■ Document passage:
With reference to FIGS. 2 and 3, the transmission output shaft 50 includes two V-shaped cam grooves 90 equally spaced from each other about the outer periphery of the shaft 50. Each of the cam grooves 90 includes two segments that are inclined relative to the axis 18 in opposite directions. The hammer 58 has two cam grooves 94 (FIG. 2) equally spaced from each other about an inner periphery of the hammer 58. Like the cam grooves 90 in the transmission output shaft 50, each of the cam grooves 94 is inclined relative to the axis 18. The respective pairs of cam grooves 90, 94 in the transmission output shaft 50 and the hammer 58 are in facing relationship such that a cam member (e.g., a ball 96) is received within each of the pairs of cam grooves 90, 94. The balls 96 and the cam grooves 90, 94 effectively provide a cam arrangement between the transmission output shaft 50 and the hammer 58 for transferring torque between the transmission output shaft 50 and the hammer 58 between consecutive impacts of the lugs 82 upon the corresponding lugs 78 on the anvil 62. The impact mechanism 30 also includes a compression spring 98 (FIGS. 2 and 3) positioned between the hammer 58 and the carrier 54 to bias the hammer 58 toward the anvil 62. A thrust bearing (not shown) is positioned between the hammer 58 and the spring 98 to permit relative rotation between the spring 98 and the hammer 58.

With reference to FIGS. 4-6, the impact tool 10 further includes a locking mechanism 106 operable to selectively lock the drive shaft 22 relative to the housing 14 in either rotational direction about the axis 26. As a result, the impact tool 10 may be used as a non-powered torque wrench when the drive shaft 22 is rotationally locked to the housing 14. The locking mechanism 106 includes a cam member 110 (FIGS. 5, 7, and 8) coupled for co-rotation with the drive shaft 22. Particularly, the cam member 110 includes a noncircular bore 114 having a shape corresponding to a noncircular section (including the flats 87) of the drive shaft 22. Alternatively, the cam member 110 may be integrally formed with the drive shaft 22 as a single piece.

The locking mechanism 106 also includes multiple followers 118 positioned between the cam member 110 and the housing 14. In the illustrated embodiment of the impact tool 10, the locking mechanism 106 includes five followers 118 corresponding with five cam lobes 122 on the cam member 110. Alternatively, the locking mechanism 106 may include a different number of followers 118 and cam lobes 122. With reference to FIGS. 4-6, the locking mechanism 106 further includes a ring 130 surrounding the followers 118 and fixed to the housing 14. Each of the followers 118 includes a radially outward-facing surface having teeth 134 (FIGS. 5-7), and the ring 130 includes a radially inward-facing surface having corresponding teeth 138 that are engageable with the teeth 134 on the followers 118. Alternatively, the teeth 134, 138 may be omitted should a sufficiently high frictional force be developed between the mating surfaces of the followers 118 and the ring 130 to resist a torque input through the drive shaft 22.

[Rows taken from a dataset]
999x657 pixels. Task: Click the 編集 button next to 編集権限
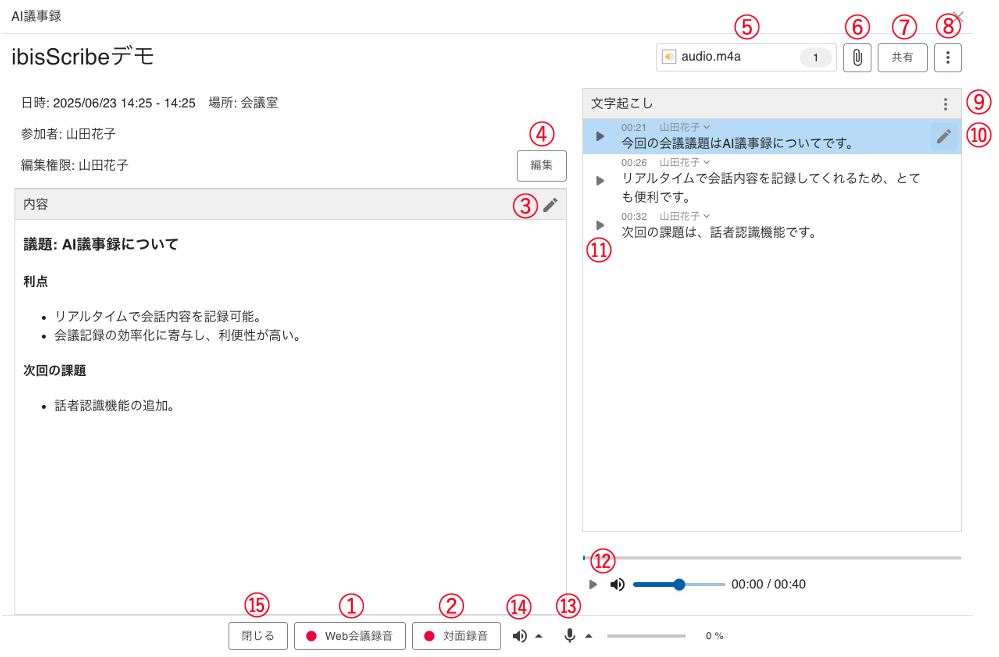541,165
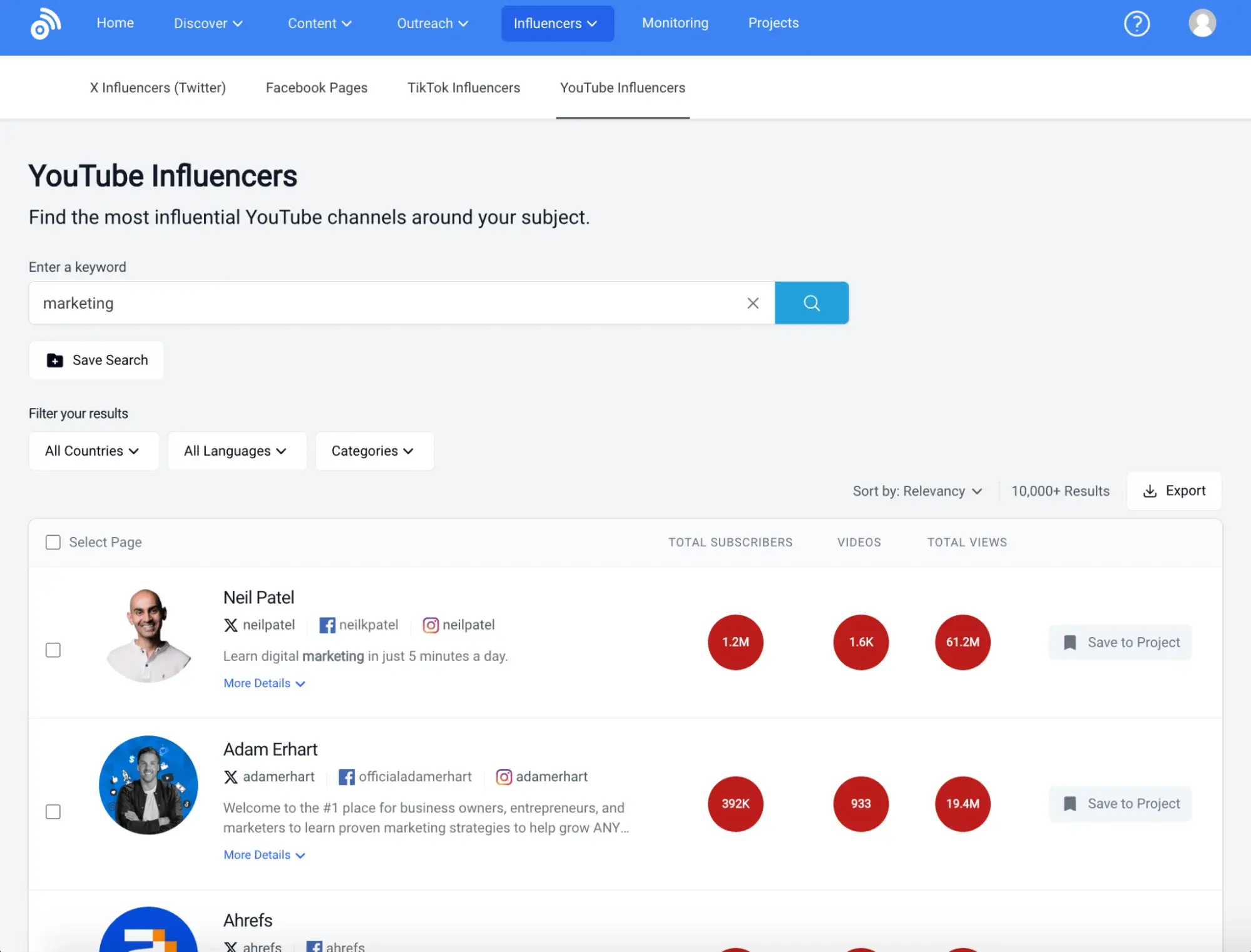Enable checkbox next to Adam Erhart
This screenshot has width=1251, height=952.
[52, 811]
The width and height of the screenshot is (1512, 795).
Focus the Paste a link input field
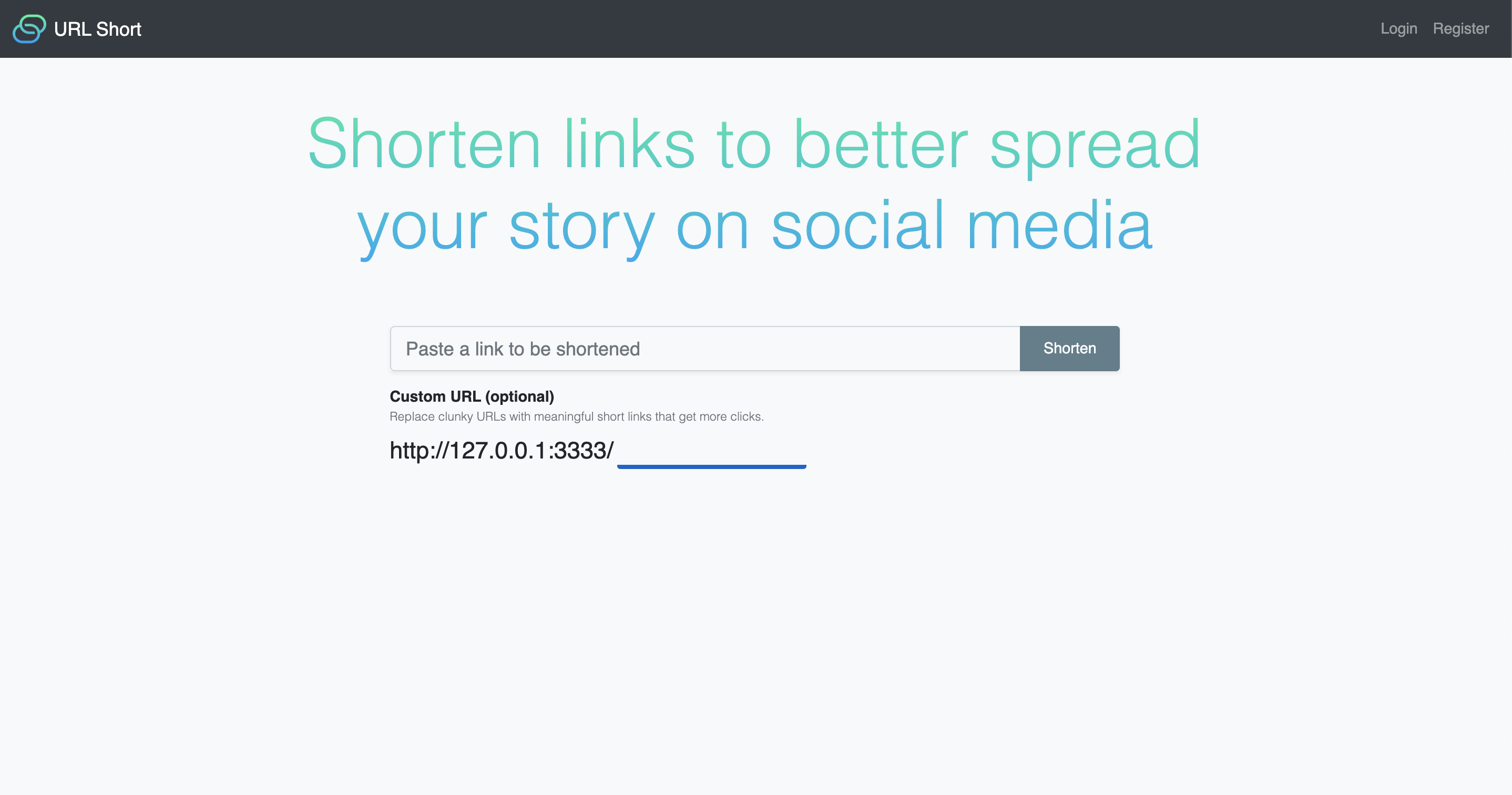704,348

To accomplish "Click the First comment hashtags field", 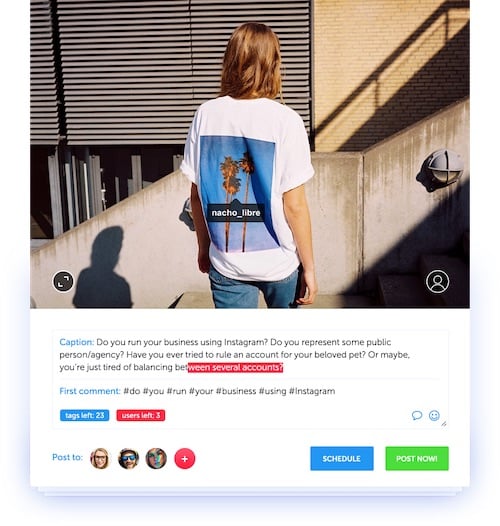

■ To be done:
- 1) In the impact tool passage, how many followers does the locking mechanism include in the illustrated embodiment?
- 2) Pick up the impact tool passage after its final sentence and keep writing it.
The records have no connection to the impact tool passage.

■ Task answers:
- 1) Five followers, matching the five cam lobes on the cam member.

- 2)
With reference to FIG. 7, each of the followers 118 includes spaced posts 142a, 142b that are engageable with radially extending lugs 146 (FIG. 6) on the bottom of the ring gear 86. Particularly, the posts 142a are engaged with the lugs 146 when the ring gear 86 is rotated in a clockwise direction from the frame of reference of FIG. 4, while the posts 142b are engaged with the lugs 146 when the ring gear 86 is rotated in a counter-clockwise direction. Accordingly, the followers 118 co-rotate with the ring gear 86, the drive shaft 22, and the cam member 110 in response to a torque input from the anvil 62 (e.g., when the motor is activated). As a result, the followers 118 remain generally aligned with the corresponding cam lobes 122 on the cam member 110, and the lugs 146 due to their shape maintain the followers 118 in a radially inward position in which a nominal clearance exists between the followers 118 and the ring 130. Torque is therefore transferred from the anvil 62 to the drive shaft 22, via the ring gear 86, while maintaining the locking mechanism in 106 in an unlocked configuration.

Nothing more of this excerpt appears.